[Elecraft] Keyer weighting
Fred Jensen
k6dgw at foothill.net
Thu Aug 22 21:51:00 EDT 2013
On 8/22/2013 3:17 PM, Ron D'Eau Claire wrote:
> In my experience with commercial (and to a lesser extent Military) CW
> operations, one of the most important skills an operator had to have was the
> ability to copy a huge variety of fists, speeds, spacing and weighing.
Indeed Ron, and believe me, in 56/57, the year I worked coastal marine,
the menagerie of fists afloat were exceeded only by the combinations of
carrier whine, whine superimposed on the MCW, drift, and chirp. It
wasn't uncommon for the chirp to take it from one side of the passband
to the other, hence the MCW [which also chirped some]. If the dits
were, on average, more or less shorter than the dahs, it was a good day.

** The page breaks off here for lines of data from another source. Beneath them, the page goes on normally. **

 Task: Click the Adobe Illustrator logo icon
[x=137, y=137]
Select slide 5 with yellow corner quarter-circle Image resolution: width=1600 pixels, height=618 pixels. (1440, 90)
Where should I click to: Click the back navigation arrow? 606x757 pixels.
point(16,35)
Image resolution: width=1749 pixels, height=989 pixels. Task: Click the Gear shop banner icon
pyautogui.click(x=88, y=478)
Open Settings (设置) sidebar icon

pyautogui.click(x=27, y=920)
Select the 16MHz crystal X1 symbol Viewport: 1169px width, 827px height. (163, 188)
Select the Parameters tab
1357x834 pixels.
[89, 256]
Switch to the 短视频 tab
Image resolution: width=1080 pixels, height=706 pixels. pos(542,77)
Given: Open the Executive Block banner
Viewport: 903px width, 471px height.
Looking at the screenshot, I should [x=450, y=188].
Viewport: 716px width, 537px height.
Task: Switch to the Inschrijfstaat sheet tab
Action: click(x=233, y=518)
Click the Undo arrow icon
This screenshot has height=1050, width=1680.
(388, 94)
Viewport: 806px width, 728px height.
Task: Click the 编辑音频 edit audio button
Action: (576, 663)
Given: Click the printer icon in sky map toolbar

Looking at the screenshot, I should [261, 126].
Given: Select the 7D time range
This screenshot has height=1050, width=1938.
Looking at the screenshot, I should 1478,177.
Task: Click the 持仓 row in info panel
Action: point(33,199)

:-) I know the reasons for all this, and I forgive all of them, but it
all did make copy a challenge. And, since people were paying ... a lot
... to have their messages sent *and* received correctly, correct copy
was essential.
The other coast stations, the Coast Guard, and the few Navy stations on
the other hand were impeccable and precise, and thoroughly QRQ. I was
relaying a wx summary to NMO once, it was sort of longish and boring, as
wx summaries tended to be then. I was loping along at around 23-24 on
my J-36 by Lionel, and he broke and said, "QRQ OK" My sending limit on
my bug was about 30-32, and he got it all. Really great operators!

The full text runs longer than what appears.